2. Memorando

Egitto: è morto Ahmad Fouad Nagm, il poeta dei poveri

Ieri, 3 dicembre 2013, l’editore e intellettuale Mohamed Hachem, ha annunciato la morte di Ahmad Fouad Negm. Questo uomo sconosicuto al di fuori del mondo arabo è stato una icona della poesia e della lotta per generazioni di arabofoni che hanno sognato più giustizia sociale nelle loro società.

 

Un destino comune per un poeta fuori dal comune

Nagm

Ahmad Fouad Nagm

Ahmed Fouad Negm è nato il 22 Maggio 1929 a Sharqia, in Egitto, in una famiglia di contadini poveri, i “fallahin”, la vera linfa vitale dell’Egitto. Suo padre Mohammed Ezat Negm, faceva il poliziotto e aveva 17 figli. Come molti poeti egiziani, Negm ha studiato in un kuttab (scuola religiosa) sotto l’autorità della prestigiosa università El-Azhar.

Nel 1938 muore suo padre e il giovane Ahmad si ritrova in un orfanotrofio dove rimane fino all’età di 17anni. Dopo l’uscita pratica vari mestieri umili e comincia a frequentare la resistenza contro il colonialismo britannico.

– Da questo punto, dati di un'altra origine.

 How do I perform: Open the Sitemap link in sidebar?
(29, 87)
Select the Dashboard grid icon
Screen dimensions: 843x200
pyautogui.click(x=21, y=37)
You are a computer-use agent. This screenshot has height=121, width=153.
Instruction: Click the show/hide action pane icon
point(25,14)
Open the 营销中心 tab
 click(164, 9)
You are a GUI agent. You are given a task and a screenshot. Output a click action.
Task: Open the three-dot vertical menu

La coppia artistica Negm-Imam: per la lotta e per la vita

Presto cominciò a scrivere poesia impegnata e a frequentare, nei quartieri poveri del Cairo, artisti, poeti e militanti. L’incontro con il cantante non vedente Sheikh Imam trasformerà la sua vita. La loro coppia artistica (parole di Najm, musica e interpretazione di Imam) dura fino alla morte del cantante nel 1995.

Sheikh Imam

Sheikh Imam

Insieme hanno cantato contro gli inglesi, contro la monarchia… Insieme sono stati nelle carceri degli inglesi e del re d’Egitto. Insieme hanno vissuto e cantato la delusione derivante dal regime nazionalista di Gamal Abdennasser che non ha fatto abbastanza per far uscire le masse egiziane dalla loro povertà. E insieme sono stati in prigione di nuovo. E così via. Sempre incisivi, sempre insolenti di fronte ai potenti di turno. Sempre a sputare in faccia alla tirannia e ad accettare di passare molte anni della loro vita in carcere.

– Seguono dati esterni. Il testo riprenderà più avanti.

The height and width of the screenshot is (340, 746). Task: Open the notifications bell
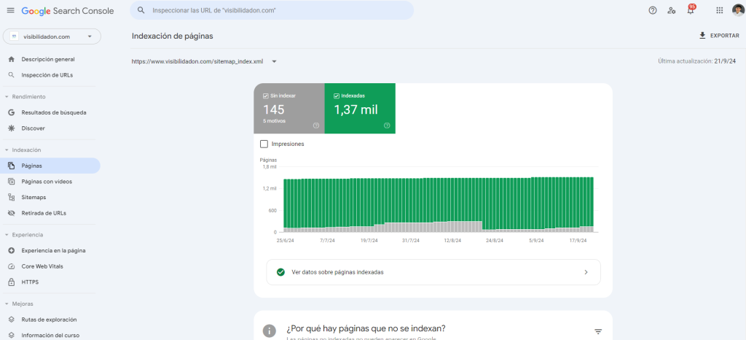click(690, 10)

La coppia Negm-Imam è tanto più incisiva e pericolosa perché continua a scrivere e cantare esclusivamente in dialetto cairota, la lingua del popolo, e a vivere da poveri in mezzo ai poveri. A parte alcuni anni in cui sono stati in esilio, in giro per il mondo, non hanno mai lasciato il vecchio Cairo, le sue stradine polverose e sporche e la sua umanità sofferente.

Il poeta in piedi… sempre

Dopo la morte di Cheikh Imam, Ahmed Fouad Negm continua a scrivere e a ispirare le nuove generazioni di artisti coraggiosi, quelli che accettano di rischiare e di tenersi fuori dallo star-system della pop-music egiziana.

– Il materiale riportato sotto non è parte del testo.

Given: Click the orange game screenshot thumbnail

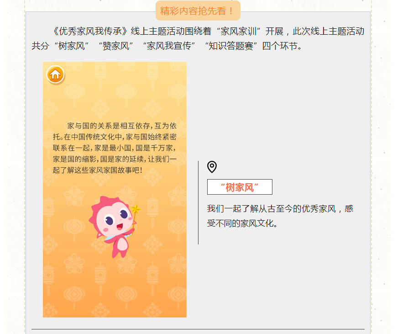Looking at the screenshot, I should coord(115,190).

Fouad Nagm muore a 84 anni da uomo libero in una Egitto che non ha ancora smesso di soffrire. E, da uomo libero, fino all’ultimo minuto, non ha mai accettato il ricatto della polarizzazione forzata della società egiziana e ha continuato a sputare in faccia sia ai fratelli musulmani che all’esercito.